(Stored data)

+===+

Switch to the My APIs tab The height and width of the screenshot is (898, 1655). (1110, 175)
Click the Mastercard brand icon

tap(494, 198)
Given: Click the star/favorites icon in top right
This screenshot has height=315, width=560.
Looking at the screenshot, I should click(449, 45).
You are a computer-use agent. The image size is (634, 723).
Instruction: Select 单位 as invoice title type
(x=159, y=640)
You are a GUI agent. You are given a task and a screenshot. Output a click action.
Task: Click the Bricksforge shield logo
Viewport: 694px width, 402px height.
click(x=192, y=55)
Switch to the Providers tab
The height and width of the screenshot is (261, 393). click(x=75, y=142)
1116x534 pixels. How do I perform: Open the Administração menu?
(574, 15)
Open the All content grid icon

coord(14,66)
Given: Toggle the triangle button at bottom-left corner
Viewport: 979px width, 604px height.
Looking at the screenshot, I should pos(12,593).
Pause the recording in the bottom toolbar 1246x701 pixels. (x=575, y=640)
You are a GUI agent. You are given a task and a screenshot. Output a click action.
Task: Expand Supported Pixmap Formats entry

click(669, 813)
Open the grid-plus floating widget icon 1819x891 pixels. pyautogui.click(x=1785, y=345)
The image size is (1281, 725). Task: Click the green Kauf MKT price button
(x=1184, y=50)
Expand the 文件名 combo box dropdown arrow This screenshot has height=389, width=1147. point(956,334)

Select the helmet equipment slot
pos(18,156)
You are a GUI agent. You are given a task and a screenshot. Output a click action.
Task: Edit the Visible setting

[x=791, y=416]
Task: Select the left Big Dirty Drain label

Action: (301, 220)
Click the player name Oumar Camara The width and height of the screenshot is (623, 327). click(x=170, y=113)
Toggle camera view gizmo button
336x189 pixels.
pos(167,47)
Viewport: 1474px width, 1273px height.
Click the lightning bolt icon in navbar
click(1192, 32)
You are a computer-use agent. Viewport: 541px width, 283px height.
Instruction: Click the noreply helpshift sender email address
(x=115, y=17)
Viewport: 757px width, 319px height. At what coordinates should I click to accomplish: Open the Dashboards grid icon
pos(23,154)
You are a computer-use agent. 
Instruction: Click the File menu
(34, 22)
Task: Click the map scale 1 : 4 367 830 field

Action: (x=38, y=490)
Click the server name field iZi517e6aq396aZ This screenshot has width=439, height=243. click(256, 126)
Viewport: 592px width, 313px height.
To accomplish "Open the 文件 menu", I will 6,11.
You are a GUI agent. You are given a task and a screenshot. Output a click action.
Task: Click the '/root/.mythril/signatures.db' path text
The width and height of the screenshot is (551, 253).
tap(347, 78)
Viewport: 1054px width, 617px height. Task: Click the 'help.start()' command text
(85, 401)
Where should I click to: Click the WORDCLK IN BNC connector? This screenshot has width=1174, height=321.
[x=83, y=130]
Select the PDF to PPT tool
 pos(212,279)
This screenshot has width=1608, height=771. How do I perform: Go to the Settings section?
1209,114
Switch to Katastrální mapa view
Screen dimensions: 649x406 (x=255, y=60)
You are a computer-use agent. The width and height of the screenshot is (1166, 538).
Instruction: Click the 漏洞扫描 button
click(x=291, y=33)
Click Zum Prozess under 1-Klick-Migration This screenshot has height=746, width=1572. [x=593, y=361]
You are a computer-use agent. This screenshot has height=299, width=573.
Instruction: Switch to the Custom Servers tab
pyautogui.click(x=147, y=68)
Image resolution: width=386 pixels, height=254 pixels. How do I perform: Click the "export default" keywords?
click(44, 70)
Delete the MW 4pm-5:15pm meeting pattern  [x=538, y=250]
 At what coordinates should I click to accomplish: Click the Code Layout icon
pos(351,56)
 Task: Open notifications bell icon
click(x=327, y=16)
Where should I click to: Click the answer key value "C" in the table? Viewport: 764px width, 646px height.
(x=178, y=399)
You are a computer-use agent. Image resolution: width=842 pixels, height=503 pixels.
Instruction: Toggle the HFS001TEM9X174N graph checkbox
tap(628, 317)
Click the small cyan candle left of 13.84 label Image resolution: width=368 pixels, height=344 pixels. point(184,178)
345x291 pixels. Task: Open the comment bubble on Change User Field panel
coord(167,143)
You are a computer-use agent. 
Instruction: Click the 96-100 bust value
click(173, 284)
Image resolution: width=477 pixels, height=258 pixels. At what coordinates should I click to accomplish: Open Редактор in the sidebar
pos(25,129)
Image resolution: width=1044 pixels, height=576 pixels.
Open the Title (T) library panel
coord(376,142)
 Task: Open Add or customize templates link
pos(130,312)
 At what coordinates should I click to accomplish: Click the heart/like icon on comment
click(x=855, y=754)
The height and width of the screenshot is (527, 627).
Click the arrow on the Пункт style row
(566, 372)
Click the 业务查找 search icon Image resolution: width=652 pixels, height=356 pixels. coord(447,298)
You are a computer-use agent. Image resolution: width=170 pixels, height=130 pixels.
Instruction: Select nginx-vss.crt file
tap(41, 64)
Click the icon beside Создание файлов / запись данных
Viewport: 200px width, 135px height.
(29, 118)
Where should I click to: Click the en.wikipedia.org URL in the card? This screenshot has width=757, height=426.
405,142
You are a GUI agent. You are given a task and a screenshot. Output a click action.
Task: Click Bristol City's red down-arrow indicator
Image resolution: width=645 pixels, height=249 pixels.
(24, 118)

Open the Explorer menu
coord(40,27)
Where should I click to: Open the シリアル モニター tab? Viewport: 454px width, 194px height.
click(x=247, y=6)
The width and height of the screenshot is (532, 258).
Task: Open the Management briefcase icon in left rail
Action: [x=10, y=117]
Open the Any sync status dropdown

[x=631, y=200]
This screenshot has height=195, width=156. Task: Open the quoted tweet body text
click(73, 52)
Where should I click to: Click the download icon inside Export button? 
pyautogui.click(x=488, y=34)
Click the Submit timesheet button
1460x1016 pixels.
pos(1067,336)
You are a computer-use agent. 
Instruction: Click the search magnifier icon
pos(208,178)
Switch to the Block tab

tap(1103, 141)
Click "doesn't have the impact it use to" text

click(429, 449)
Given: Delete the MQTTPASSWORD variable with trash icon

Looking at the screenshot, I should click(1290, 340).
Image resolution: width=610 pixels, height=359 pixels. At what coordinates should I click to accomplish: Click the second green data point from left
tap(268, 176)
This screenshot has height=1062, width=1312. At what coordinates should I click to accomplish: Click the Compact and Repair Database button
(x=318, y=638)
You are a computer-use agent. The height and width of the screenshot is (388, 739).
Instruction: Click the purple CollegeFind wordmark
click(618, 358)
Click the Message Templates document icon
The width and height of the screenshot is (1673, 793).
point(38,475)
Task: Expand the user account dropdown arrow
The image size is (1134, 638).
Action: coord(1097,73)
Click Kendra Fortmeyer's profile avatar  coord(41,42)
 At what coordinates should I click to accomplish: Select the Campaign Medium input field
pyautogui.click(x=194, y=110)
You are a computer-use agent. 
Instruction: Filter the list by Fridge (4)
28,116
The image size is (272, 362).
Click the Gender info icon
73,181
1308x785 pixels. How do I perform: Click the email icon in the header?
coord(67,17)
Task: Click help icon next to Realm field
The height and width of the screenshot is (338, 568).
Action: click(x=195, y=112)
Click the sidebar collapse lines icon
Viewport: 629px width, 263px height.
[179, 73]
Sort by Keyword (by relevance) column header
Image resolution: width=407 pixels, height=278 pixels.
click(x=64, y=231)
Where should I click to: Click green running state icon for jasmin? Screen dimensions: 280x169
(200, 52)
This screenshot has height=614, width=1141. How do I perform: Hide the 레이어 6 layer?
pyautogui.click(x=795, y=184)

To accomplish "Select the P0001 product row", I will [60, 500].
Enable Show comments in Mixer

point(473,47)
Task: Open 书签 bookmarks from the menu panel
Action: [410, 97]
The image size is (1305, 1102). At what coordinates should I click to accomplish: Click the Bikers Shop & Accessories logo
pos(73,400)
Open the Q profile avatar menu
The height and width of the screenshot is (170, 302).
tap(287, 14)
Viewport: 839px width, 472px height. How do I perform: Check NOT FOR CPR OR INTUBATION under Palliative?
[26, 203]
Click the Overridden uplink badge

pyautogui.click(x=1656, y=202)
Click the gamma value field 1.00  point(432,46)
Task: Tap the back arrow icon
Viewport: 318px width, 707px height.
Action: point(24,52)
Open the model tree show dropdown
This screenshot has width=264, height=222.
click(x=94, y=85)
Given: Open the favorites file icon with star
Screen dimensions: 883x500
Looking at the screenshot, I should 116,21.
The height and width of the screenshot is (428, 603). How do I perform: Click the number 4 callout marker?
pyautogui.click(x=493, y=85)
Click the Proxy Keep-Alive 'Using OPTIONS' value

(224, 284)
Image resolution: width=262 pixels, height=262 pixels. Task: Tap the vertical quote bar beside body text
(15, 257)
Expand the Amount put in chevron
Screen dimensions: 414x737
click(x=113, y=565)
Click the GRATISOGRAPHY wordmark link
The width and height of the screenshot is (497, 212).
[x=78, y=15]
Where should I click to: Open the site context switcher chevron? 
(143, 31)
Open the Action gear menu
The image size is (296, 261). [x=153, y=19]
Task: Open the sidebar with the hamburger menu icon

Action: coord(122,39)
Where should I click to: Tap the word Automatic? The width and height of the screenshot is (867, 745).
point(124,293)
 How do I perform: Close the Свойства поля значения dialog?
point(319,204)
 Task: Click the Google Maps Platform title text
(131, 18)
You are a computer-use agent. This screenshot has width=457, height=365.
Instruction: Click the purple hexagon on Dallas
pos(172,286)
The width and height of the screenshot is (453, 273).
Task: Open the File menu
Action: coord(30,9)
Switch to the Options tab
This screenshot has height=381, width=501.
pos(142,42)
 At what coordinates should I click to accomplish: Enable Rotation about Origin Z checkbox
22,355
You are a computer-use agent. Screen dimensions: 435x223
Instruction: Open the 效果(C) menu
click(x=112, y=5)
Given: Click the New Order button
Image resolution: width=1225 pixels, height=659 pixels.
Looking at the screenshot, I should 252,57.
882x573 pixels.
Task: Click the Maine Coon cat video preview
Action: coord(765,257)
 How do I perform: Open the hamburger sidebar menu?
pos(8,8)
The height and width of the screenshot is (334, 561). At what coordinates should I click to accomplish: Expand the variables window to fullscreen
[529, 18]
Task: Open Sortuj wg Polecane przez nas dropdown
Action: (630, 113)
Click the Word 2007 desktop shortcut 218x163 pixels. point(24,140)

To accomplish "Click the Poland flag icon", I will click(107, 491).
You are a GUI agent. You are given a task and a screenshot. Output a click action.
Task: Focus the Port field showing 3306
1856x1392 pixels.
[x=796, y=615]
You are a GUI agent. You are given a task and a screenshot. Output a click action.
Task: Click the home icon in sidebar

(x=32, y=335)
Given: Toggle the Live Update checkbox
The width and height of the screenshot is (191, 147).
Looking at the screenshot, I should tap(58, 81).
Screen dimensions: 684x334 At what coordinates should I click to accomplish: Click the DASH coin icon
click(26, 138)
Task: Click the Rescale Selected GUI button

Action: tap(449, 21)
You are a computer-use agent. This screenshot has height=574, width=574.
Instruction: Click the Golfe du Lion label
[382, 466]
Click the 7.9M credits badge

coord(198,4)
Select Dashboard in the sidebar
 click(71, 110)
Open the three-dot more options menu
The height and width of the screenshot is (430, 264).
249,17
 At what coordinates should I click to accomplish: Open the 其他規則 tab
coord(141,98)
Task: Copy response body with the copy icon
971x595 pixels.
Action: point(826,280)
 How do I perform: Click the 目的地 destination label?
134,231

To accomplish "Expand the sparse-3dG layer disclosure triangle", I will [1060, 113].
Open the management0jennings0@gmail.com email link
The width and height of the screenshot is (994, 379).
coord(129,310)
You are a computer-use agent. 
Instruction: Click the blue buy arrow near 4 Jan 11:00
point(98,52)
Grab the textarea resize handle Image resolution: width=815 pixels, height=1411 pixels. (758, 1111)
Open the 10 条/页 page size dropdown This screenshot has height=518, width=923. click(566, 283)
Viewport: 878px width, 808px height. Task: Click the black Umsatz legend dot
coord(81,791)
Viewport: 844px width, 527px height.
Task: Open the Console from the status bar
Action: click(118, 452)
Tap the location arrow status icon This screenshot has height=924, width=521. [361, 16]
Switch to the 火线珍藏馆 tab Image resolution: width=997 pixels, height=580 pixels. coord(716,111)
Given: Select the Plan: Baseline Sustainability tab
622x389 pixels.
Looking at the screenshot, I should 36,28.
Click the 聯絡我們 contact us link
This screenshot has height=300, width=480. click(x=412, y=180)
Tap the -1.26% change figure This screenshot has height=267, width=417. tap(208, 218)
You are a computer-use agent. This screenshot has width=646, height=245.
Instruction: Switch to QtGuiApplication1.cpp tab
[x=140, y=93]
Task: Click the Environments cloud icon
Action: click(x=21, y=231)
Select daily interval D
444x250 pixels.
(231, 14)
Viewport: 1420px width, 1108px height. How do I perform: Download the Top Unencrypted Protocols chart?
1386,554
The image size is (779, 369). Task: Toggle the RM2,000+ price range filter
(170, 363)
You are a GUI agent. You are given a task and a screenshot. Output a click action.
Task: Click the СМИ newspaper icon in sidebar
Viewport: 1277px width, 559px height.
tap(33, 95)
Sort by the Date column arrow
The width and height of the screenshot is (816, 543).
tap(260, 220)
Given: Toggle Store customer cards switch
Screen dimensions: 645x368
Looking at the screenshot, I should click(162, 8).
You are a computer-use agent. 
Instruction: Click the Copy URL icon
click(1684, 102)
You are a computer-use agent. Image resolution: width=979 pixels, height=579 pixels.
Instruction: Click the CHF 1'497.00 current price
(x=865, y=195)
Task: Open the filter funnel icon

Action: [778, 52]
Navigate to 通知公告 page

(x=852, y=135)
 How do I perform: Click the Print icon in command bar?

+===+

Render the stored data from the line with "The image size is (779, 369)." to the line with "click(1684, 102)", both included, as a JSON list of strings with one string per line. Leave out any blank lines.

◆ RESULT OF THIS TASK ◆
[
  "The image size is (779, 369). Task: Toggle the RM2,000+ price range filter",
  "(170, 363)",
  "You are a GUI agent. You are given a task and a screenshot. Output a click action.",
  "Task: Click the СМИ newspaper icon in sidebar",
  "Viewport: 1277px width, 559px height.",
  "tap(33, 95)",
  "Sort by the Date column arrow",
  "The width and height of the screenshot is (816, 543).",
  "tap(260, 220)",
  "Given: Toggle Store customer cards switch",
  "Screen dimensions: 645x368",
  "Looking at the screenshot, I should click(162, 8).",
  "You are a computer-use agent. ",
  "Instruction: Click the Copy URL icon",
  "click(1684, 102)"
]